Temos um vídeo game em casa e quando lembramos, jogamos juntos, ela mais me ensinando do que eu a ela (eita geração porreta que sabe tudo de games kkkkk).

Mesmo adolescente (eu diria aborrecente mesmo) eu brinco muito com ela e a gente sempre faz planos. Não sabemos se iremos concluir esses planos, mas sonhar não custa nada.

O mundo é um perigo e sempre ensino a ela como deve agir para evitar alguma coisa ruim, como ser assaltada por causa de um celular. Cuido dela, mesmo que ela só vá ao shopping ver filme com amiguinhas dela (vou junto e verifico se são amiguinhas mesmo), tento conhecer, quem são os amigos ou amigas. Deixo na escola e vou pegar todos os dias.

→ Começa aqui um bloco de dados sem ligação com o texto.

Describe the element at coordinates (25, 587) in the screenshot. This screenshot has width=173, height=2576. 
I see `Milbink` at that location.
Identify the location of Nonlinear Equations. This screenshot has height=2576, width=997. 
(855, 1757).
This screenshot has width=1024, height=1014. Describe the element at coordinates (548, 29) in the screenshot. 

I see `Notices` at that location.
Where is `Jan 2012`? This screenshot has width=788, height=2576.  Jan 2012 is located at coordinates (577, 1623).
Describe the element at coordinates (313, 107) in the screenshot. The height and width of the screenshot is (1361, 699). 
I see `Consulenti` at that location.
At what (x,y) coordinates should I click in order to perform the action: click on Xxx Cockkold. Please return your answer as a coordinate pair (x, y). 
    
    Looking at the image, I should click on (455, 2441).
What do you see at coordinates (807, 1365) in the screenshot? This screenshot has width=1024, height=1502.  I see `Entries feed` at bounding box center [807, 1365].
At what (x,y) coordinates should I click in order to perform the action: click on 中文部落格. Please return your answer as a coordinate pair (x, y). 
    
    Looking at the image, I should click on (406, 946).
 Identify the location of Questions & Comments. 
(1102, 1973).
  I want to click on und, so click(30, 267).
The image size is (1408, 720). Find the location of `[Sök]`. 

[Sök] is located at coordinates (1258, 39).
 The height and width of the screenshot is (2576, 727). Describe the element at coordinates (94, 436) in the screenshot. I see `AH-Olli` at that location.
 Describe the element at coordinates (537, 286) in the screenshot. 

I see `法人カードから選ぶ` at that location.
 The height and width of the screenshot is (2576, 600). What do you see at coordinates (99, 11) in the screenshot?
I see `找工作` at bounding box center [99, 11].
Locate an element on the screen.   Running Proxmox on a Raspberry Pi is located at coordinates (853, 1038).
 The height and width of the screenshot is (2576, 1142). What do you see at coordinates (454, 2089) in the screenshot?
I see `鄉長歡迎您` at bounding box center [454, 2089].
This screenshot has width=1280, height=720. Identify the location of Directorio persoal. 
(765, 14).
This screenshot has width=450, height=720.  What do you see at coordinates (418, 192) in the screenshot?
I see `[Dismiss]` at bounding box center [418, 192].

Faço isso com o maior prazer, porque como eu disse antes, cada dia que passo com minha filha é uma aventura, pois nos dias de hoje, ser pai (ou mãe) é um desafio muito grande. Ensino o que é certo, o que é errado, o que pode e o que não pode fazer, já que muitos pais na atualidade não estão mais se dando a esse trabalho.

E cada dia que passa eu aprendo a ser mais pai. E me torno um ser humano melhor sendo pai. E dou uma dica para os homens: sejam pais, pode ter certeza que irão crescer muito mais. A gente só aprende o que é amor de pai e mãe, quando nos tornamos um.

Antonio Henrique Fernandes

Colunista

10 Comentários

  1. Muito bom. Sou pai de duas lindas moças e concordo. Filhos nos tornam melhores quando nos preocupamos em dar amor a eles, cuidar. Acabamos descobrindo nossas falhas, reproduzidas neles, e ao corrigi-los, nos corrigimos.
    Também me separei, mas sempre vejo a minha ex, as minhas filhas, e todos nos apoiamos e nos damos bem. Um relacionamento que termina, não precisa se extinguir, se conseguir preservar o respeito entre os parceiros, pode-se tornar algo muito bom também.

    Abraços.

  2. Cara que massa, é invejável até – inveja branca – porque teve um tempo em que eu era assim com o meu, mas por questões de coisas da vida, a gente foi se distanciando de todas as formas. Parabéns, pelo texto e por ser um paizão!

  3. Que lindo esse texto, parabéns Antonio, não somente pelo texto, mas por sua dedicação à sua filha e todo esse aprendizado pelo qual você vem passando. Acredito que vocês dois aprenderão e evoluirão juntos a cada dia.